=== Stored data ===
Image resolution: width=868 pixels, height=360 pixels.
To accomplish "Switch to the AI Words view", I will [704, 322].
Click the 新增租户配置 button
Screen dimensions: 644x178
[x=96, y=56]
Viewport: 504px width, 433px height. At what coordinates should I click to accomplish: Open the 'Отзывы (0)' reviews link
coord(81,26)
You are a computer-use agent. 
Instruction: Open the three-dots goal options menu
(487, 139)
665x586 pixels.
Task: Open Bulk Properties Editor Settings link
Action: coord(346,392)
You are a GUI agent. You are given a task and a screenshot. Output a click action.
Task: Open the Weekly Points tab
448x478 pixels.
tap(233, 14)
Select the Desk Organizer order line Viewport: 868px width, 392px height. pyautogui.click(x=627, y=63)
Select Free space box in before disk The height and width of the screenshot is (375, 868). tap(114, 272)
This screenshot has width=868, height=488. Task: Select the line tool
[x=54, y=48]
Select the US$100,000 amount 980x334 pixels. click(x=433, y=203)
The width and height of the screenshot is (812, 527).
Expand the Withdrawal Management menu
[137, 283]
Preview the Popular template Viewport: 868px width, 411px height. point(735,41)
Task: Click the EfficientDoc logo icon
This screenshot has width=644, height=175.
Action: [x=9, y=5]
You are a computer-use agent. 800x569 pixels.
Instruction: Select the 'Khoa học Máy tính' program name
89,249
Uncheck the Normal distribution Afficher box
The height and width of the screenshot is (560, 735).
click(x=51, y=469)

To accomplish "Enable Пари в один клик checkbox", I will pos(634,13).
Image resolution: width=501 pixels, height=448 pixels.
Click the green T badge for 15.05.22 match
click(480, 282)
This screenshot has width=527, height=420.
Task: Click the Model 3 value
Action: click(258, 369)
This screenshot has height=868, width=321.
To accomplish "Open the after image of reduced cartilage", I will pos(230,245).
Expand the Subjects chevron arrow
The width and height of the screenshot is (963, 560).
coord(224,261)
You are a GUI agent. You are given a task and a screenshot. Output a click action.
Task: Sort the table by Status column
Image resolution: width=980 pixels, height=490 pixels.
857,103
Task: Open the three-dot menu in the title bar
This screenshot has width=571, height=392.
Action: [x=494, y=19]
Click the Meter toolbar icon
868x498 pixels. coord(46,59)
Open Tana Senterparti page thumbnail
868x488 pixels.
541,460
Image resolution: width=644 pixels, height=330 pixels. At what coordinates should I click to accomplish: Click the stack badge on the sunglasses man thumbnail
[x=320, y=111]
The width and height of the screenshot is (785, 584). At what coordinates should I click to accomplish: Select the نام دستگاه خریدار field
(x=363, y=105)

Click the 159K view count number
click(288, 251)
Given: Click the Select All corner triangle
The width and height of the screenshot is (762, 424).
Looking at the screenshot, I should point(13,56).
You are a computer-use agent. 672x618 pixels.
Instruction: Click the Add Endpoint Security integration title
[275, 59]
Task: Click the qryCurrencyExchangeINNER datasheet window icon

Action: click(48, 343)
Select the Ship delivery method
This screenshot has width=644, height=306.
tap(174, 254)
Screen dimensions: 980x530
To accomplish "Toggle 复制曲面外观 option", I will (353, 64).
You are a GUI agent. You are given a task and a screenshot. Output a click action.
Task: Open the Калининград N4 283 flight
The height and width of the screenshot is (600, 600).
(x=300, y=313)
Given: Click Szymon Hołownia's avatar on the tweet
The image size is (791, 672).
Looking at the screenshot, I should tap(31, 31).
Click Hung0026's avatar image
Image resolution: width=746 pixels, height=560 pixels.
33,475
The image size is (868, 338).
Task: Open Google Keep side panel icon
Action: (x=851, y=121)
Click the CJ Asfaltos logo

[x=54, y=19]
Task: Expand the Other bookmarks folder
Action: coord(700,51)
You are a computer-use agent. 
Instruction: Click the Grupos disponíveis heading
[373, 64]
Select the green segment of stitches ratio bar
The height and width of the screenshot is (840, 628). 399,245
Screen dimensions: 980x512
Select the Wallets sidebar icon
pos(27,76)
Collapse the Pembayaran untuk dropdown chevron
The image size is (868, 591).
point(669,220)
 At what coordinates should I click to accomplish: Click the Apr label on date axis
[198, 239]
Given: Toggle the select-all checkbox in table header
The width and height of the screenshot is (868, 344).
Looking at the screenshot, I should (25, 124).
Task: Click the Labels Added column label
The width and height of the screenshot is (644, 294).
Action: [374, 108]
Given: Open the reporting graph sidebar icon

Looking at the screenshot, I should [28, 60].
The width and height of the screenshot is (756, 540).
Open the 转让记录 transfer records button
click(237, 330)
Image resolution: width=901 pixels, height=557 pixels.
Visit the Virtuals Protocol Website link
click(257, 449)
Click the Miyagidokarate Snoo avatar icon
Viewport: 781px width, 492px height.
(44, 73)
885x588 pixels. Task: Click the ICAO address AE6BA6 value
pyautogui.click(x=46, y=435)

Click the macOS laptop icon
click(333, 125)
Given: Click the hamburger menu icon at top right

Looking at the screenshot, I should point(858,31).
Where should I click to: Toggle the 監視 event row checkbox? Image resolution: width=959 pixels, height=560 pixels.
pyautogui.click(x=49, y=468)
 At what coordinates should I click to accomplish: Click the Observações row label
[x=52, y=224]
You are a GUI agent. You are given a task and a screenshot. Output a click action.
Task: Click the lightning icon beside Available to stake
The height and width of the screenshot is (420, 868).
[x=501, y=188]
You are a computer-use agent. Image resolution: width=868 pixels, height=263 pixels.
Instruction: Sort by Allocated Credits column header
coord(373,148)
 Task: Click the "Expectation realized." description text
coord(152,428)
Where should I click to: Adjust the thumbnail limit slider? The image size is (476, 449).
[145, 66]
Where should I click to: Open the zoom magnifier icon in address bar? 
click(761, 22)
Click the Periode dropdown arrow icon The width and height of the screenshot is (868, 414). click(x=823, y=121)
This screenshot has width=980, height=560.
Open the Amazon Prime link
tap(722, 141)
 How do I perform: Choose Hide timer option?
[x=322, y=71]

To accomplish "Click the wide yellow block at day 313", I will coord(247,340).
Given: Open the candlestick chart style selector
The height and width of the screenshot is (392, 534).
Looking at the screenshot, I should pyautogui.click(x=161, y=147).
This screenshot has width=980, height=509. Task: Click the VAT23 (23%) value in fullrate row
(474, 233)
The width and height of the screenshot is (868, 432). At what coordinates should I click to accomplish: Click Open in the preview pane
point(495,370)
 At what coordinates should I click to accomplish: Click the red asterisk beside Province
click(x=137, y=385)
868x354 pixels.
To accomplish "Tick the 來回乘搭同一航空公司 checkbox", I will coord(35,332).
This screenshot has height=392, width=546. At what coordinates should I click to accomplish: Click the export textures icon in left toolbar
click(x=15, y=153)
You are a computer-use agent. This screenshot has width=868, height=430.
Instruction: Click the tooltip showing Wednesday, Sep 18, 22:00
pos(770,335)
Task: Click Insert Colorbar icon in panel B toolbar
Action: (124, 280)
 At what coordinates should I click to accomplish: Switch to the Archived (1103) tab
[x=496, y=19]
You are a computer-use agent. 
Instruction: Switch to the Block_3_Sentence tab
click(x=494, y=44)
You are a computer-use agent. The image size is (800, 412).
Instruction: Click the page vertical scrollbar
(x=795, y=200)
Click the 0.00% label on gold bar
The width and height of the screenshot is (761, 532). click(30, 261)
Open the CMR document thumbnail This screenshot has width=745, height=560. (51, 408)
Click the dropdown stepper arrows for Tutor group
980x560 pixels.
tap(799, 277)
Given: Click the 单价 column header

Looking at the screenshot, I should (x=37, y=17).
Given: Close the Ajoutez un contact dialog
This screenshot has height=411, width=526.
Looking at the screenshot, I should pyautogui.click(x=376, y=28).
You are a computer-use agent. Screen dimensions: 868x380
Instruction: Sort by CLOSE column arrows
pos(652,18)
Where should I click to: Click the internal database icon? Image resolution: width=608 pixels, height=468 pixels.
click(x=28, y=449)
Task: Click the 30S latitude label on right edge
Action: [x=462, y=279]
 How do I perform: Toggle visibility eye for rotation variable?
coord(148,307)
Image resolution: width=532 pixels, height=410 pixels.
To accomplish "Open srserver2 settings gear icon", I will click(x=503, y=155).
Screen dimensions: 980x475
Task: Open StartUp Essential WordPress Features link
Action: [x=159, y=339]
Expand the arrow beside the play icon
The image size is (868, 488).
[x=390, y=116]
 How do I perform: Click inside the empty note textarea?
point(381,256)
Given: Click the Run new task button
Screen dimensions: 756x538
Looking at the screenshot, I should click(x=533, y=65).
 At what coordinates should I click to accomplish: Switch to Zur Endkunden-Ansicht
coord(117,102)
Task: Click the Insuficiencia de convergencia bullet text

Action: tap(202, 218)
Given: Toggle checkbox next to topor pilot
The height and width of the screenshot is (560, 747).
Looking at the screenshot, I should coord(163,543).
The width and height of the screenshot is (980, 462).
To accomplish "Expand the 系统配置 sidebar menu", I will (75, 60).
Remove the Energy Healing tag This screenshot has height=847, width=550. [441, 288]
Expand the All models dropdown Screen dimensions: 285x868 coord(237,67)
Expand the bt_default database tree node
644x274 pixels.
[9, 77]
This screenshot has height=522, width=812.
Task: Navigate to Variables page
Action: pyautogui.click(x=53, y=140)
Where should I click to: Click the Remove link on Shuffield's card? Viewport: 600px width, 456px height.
===
● **Exercise aim**
Among the lines above, find the one with "This screenshot has height=868, width=321." and the one with "Task: Sort the table by Status column". Quote both and everything between them, exactly.

● **Answer**
This screenshot has height=868, width=321.
To accomplish "Open the after image of reduced cartilage", I will pos(230,245).
Expand the Subjects chevron arrow
The width and height of the screenshot is (963, 560).
coord(224,261)
You are a GUI agent. You are given a task and a screenshot. Output a click action.
Task: Sort the table by Status column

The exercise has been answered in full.